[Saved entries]
>>>

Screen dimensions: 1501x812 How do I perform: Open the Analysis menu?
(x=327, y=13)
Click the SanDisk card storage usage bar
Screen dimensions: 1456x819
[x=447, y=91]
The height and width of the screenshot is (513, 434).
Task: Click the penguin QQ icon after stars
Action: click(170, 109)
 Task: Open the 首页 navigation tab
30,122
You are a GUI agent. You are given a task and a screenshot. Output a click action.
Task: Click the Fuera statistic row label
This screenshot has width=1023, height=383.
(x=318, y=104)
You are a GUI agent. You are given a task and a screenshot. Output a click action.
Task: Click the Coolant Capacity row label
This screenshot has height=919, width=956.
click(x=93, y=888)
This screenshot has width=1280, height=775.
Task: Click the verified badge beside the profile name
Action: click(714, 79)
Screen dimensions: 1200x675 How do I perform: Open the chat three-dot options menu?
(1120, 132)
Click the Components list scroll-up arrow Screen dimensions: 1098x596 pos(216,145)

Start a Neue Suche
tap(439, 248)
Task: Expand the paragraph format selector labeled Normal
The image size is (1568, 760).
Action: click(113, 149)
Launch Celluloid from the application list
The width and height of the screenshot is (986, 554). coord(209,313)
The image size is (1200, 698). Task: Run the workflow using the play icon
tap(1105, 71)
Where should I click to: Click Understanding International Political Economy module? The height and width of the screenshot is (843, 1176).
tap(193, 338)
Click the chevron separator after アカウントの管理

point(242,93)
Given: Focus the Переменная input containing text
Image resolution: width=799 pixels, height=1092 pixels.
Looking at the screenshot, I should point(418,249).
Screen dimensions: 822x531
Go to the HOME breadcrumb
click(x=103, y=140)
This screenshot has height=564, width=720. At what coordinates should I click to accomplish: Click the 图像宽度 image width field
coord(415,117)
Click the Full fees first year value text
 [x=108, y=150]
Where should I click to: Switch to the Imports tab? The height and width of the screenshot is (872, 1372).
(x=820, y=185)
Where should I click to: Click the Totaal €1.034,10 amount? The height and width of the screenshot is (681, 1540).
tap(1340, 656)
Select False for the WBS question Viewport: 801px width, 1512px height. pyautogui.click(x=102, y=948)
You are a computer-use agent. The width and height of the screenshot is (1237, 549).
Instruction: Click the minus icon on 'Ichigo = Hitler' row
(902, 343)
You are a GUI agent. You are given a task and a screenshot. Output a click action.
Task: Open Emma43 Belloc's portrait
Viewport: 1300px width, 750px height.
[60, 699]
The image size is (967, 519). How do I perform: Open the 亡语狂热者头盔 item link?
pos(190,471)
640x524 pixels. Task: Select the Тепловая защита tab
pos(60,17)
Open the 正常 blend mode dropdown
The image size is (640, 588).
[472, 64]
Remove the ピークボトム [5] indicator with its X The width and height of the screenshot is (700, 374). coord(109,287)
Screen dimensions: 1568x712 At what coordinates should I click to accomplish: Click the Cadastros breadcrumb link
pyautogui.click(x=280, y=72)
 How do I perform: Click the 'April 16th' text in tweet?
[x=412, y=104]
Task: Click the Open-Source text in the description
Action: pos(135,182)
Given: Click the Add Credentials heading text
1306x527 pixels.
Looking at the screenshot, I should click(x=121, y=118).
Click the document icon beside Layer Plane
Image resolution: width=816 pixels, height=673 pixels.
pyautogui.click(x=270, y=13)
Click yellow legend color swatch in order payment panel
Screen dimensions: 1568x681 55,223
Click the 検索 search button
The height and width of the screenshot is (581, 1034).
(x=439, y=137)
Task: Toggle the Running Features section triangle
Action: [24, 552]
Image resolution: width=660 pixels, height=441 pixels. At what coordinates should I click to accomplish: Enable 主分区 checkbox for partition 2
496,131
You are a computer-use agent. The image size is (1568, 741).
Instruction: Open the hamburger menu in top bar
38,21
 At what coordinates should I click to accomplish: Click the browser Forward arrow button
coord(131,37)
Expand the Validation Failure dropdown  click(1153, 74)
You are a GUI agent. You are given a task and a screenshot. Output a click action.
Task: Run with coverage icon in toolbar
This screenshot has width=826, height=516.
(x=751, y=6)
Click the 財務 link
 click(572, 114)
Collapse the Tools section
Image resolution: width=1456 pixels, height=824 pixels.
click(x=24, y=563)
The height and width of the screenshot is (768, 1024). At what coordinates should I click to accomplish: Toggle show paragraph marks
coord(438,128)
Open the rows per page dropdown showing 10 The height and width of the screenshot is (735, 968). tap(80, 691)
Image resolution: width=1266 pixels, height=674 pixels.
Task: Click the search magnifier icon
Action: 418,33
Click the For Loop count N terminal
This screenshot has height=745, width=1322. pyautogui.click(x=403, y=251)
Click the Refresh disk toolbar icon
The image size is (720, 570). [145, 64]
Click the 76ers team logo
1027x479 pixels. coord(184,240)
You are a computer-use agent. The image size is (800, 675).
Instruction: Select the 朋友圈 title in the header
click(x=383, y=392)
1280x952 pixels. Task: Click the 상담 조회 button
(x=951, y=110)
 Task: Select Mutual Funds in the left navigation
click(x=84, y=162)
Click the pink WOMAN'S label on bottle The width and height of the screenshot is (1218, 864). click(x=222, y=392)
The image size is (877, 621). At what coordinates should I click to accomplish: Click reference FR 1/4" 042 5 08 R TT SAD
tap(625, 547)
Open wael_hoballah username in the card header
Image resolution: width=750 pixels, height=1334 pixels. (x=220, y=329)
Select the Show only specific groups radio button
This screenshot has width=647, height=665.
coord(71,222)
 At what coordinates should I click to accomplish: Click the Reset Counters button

<<<

• [WHAT TO PRODUCE]
Only the lines from the one with "The image size is (877, 621)." through the end of the data should be printed, each exactly as it appears.

• [COMPLETED TASK]
The image size is (877, 621). At what coordinates should I click to accomplish: Click reference FR 1/4" 042 5 08 R TT SAD
tap(625, 547)
Open wael_hoballah username in the card header
Image resolution: width=750 pixels, height=1334 pixels. (x=220, y=329)
Select the Show only specific groups radio button
This screenshot has width=647, height=665.
coord(71,222)
 At what coordinates should I click to accomplish: Click the Reset Counters button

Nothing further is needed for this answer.